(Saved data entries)
=== Section Start ===

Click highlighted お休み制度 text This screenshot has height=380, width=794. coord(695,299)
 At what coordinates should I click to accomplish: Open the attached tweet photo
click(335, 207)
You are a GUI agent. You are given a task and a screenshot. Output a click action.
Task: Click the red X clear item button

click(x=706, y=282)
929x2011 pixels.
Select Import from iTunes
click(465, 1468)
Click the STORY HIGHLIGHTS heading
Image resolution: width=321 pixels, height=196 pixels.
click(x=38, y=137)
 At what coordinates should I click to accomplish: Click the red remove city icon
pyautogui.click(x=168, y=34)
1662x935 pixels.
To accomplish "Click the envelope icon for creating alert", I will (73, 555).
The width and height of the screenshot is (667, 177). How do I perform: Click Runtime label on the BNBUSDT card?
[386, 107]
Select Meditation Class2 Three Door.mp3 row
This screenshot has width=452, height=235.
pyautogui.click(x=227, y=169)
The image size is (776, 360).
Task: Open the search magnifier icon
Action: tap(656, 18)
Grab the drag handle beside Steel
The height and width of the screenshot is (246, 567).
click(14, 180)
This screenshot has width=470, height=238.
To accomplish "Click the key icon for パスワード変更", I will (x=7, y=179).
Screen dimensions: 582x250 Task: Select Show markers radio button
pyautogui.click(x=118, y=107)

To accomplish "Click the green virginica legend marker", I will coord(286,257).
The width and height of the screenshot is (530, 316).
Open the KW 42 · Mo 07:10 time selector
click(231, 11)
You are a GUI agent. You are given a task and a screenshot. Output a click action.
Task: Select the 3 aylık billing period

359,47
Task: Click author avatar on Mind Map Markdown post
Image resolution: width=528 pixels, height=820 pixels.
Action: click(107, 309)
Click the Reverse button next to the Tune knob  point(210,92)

=== Section End ===

▶ **BRIEF**: Write out every entry again, keeping each line exactly the same.

▶ **OUTPUT FOR THIS TASK**:
Click highlighted お休み制度 text This screenshot has height=380, width=794. coord(695,299)
 At what coordinates should I click to accomplish: Open the attached tweet photo
click(335, 207)
You are a GUI agent. You are given a task and a screenshot. Output a click action.
Task: Click the red X clear item button

click(x=706, y=282)
929x2011 pixels.
Select Import from iTunes
click(465, 1468)
Click the STORY HIGHLIGHTS heading
Image resolution: width=321 pixels, height=196 pixels.
click(x=38, y=137)
 At what coordinates should I click to accomplish: Click the red remove city icon
pyautogui.click(x=168, y=34)
1662x935 pixels.
To accomplish "Click the envelope icon for creating alert", I will (73, 555).
The width and height of the screenshot is (667, 177). How do I perform: Click Runtime label on the BNBUSDT card?
[386, 107]
Select Meditation Class2 Three Door.mp3 row
This screenshot has width=452, height=235.
pyautogui.click(x=227, y=169)
The image size is (776, 360).
Task: Open the search magnifier icon
Action: tap(656, 18)
Grab the drag handle beside Steel
The height and width of the screenshot is (246, 567).
click(14, 180)
This screenshot has width=470, height=238.
To accomplish "Click the key icon for パスワード変更", I will (x=7, y=179).
Screen dimensions: 582x250 Task: Select Show markers radio button
pyautogui.click(x=118, y=107)

To accomplish "Click the green virginica legend marker", I will coord(286,257).
The width and height of the screenshot is (530, 316).
Open the KW 42 · Mo 07:10 time selector
click(231, 11)
You are a GUI agent. You are given a task and a screenshot. Output a click action.
Task: Select the 3 aylık billing period

359,47
Task: Click author avatar on Mind Map Markdown post
Image resolution: width=528 pixels, height=820 pixels.
Action: click(107, 309)
Click the Reverse button next to the Tune knob  point(210,92)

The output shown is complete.